Maigret glanced from one point to another of the triangle. The fields had vanished, flooded in darkness. To the right of the main road, across from the garage, the road to Avrainville branched off, not planted with trees like the highway but
lined on one side by a string of telegraph poles.

Eight hundred metres away, a few lights: the outlying houses of the village.

‘Champagne and toasted almonds!' grumbled the inspector.

He began walking slowly, stopping in front of the garage as if out for a stroll. In the glare of an arc lamp, a mechanic in overalls was changing a tyre on a car.

It was more of a repair shop than a garage. About a dozen cars were there, all old models, and one of them, stripped of its wheels and engine, was just a carcass hanging in the chains of a pulley.

‘Let's go and have dinner! When is Madame Goldberg due to arrive?'

‘I don't know. Sometime this evening.'

The inn at Avrainville was empty. A zinc counter, a few bottles, a big stove, a small billiard table with rock-hard cushions and torn felt, a dog and cat lying side by side …

The proprietor was the waiter; his wife could be seen in the kitchen, cooking escalopes.

‘What's the name of the garage owner at the crossroads?' asked Maigret, swallowing a sardine served as an appetizer.

‘Monsieur Oscar,' replied the inn-keeper.

‘How long has he been in this area?'

‘Maybe eight years … Maybe ten … Me, I've a horse and cart, so …'

And the man continued serving them half-heartedly.
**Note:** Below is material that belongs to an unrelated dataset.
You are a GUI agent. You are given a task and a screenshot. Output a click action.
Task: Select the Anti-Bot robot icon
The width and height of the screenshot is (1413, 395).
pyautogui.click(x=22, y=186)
He was not a talker. He even had the shifty look of someone on his guard.

‘And Monsieur Michonnet?'

‘He's the insurance agent.'

That was it.

‘Will you have red or white?'

He spent a long time trying to fish out a piece of cork that had fallen into the bottle and in the end just decanted the wine.

‘And the people in the Three Widows house?'

‘I've never seen them … Not the lady, anyway, since it seems there's one there … The highway's not really part of Avrainville.'

‘Well done?' called his wife from the kitchen.

Maigret and Lucas fell silent, lost in their own thoughts. At nine o'clock, after a synthetic calvados, they went back out to the road, paced up and down for a while, then finally headed for the crossroads.

‘She's not coming …'

‘I'd like to know what Goldberg was doing out here. Champagne and toasted almonds! … Did they find any diamonds in his pockets?'

‘No. Just a bit over two thousand francs in his wallet.'

The garage was still lit up. Maigret noticed that Monsieur Oscar's house was not by the side of the road but behind the workshop, which meant its windows could not be seen.

Dressed in overalls, the mechanic sat eating on the running board of a car. And suddenly, just a few steps away from the policemen, the garage owner himself came out of the darkness on the road.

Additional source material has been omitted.